(Screenshot grounding data)
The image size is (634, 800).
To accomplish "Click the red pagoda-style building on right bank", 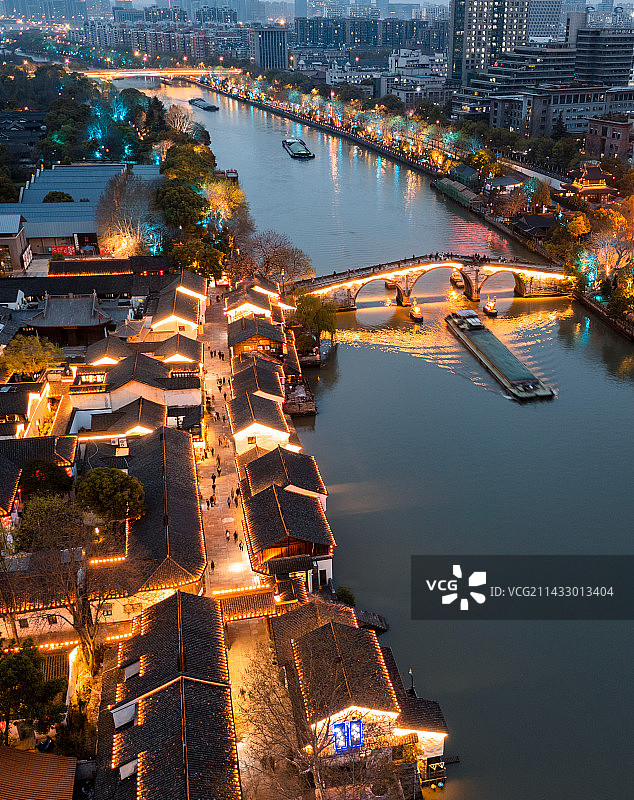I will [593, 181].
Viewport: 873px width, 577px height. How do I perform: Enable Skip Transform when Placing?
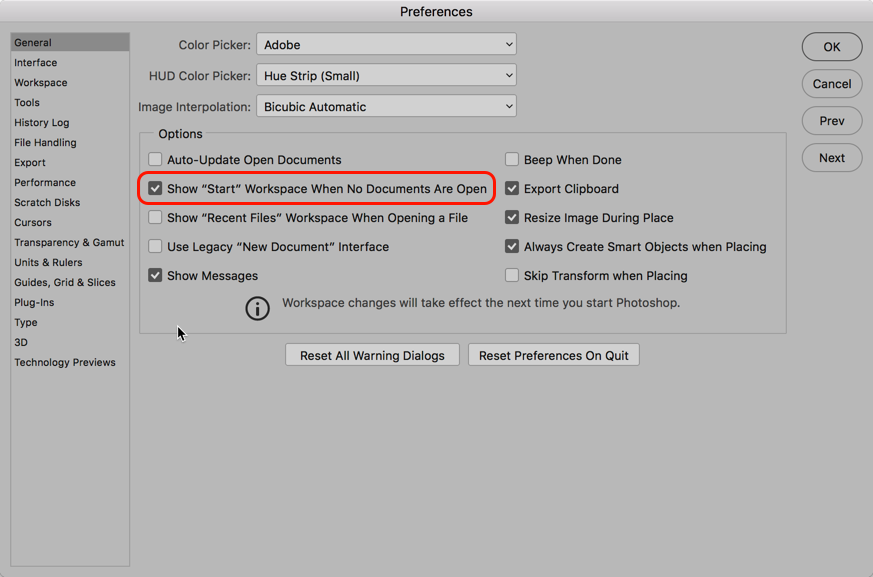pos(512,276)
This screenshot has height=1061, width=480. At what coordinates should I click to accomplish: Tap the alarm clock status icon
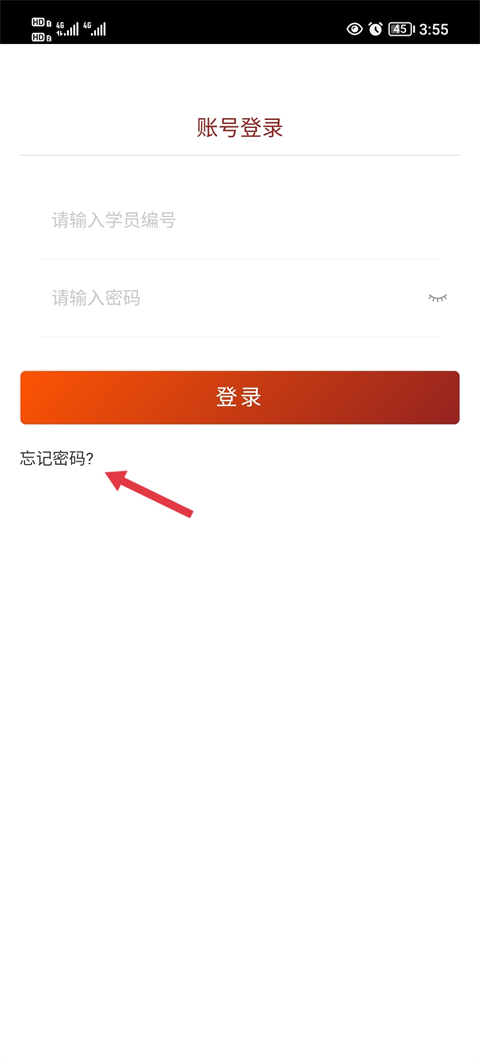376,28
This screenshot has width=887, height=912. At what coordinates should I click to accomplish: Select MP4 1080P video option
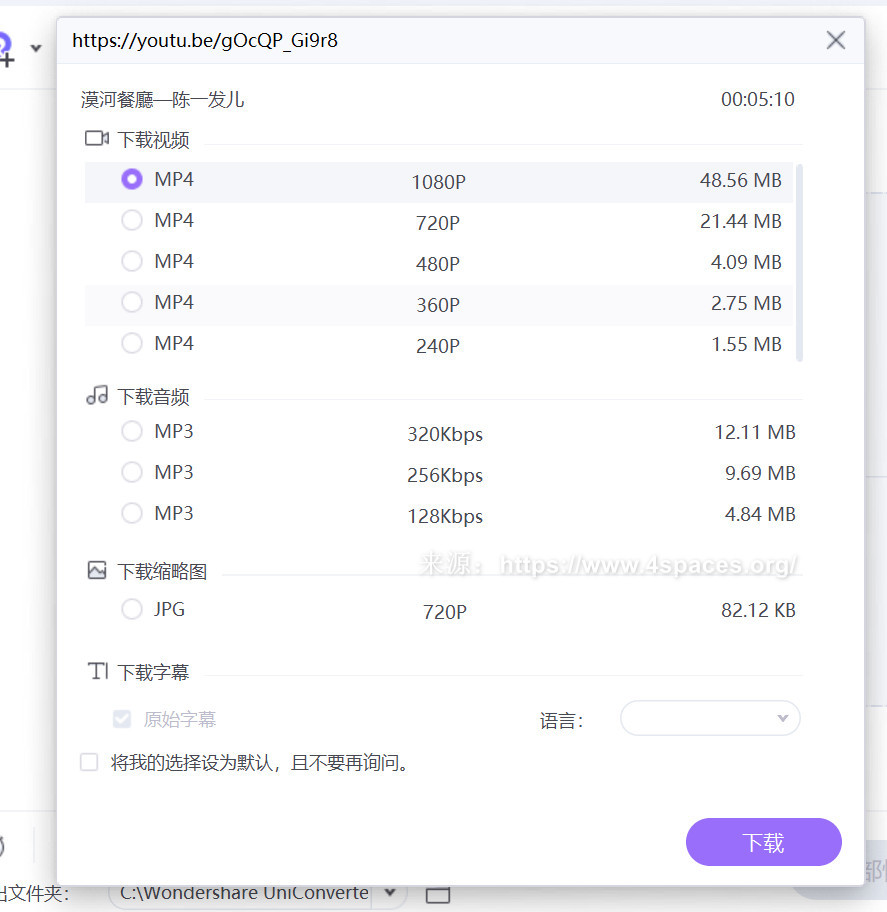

> **Assignment**
No pictures should appear in the copy. Reproduce exactly the lines from the line containing "This screenshot has height=1061, width=480." through the last line of the data, inclusive.

> **Finished task**
This screenshot has height=1061, width=480. At what coordinates should I click to accomplish: Tap the alarm clock status icon
376,28
This screenshot has width=887, height=912. At what coordinates should I click to accomplish: Select MP4 1080P video option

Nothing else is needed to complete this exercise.